Tanisha’s Status Report for 11/15/25

This week, I focused on completing the assembly of our second Catan board so that we can transition into synchronization and software integration over the next few weeks. I spent most of my time in TechSpark working on the hardware components. I finished wiring and soldering the entire switch matrix, and May and I worked together to solder and restructure all of the LEDs. I also laser-cut the remaining token and button pieces we needed for the board. Rhea and I assembled the LED board and cut the dowels used for the button-press mechanisms. As a team, we merged the two boards and finalized the LED-to-button mapping. By the end of the day on Friday, we were able to get the second board fully working, which positions us well for the upcoming software work.

I also spent time redesigning the dice-plate algorithm. I reframed the problem so that the algorithm detects the result of each die roll and lights up the corresponding tile, running directly on the Raspberry Pi. A key requirement is identifying when the roll begins and ends so that the board updates only once per roll rather than continuously. To reduce noise, the algorithm focuses only on the visible dice-plate region and filters for black pips on a white face. I experimented with bounding boxes to restrict the detection area and thought about ways to improve reliability, including using a custom die with colored faces so the system requires both the pip pattern and face color to match. I also considered replacing the physical dice entirely with a spinner wheel if it yields cleaner signal detection. I plan to test these ideas next week and begin integrating the algorithm with our tile-lighting logic. Below, I also listed my subsystem verifications:

Verification:

  • Switch matrix (multimeter + press tests):
    Check continuity across all rows/columns with a multimeter and verify each button press registers correctly with no ghosting.
  • LED–button mapping:
    Press each button and confirm the correct LED lights up.
  • Dice detection accuracy:
    Run repeated rolls to confirm correct pip detection under different lighting conditions.
  • Roll start/end detection:
    Verify the algorithm triggers tile lighting only once per roll.
  • ROI filtering:
    Confirm bounding boxes correctly isolate the dice plate and ignore external pips.

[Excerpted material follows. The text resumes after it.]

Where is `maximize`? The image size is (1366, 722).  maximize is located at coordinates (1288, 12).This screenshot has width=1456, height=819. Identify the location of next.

We are currently on schedule. With the second board fully assembled, the major hardware tasks are complete, and the dice-detection work is progressing. Next week, I hope to prototype the revised dice-detection strategies, begin setting up the peer-to-peer communication system with Rhea and May, and connect the dice output to the board-lighting logic. I will also document the algorithm’s structure and gather photos and videos demonstrating my progress to support the next status update.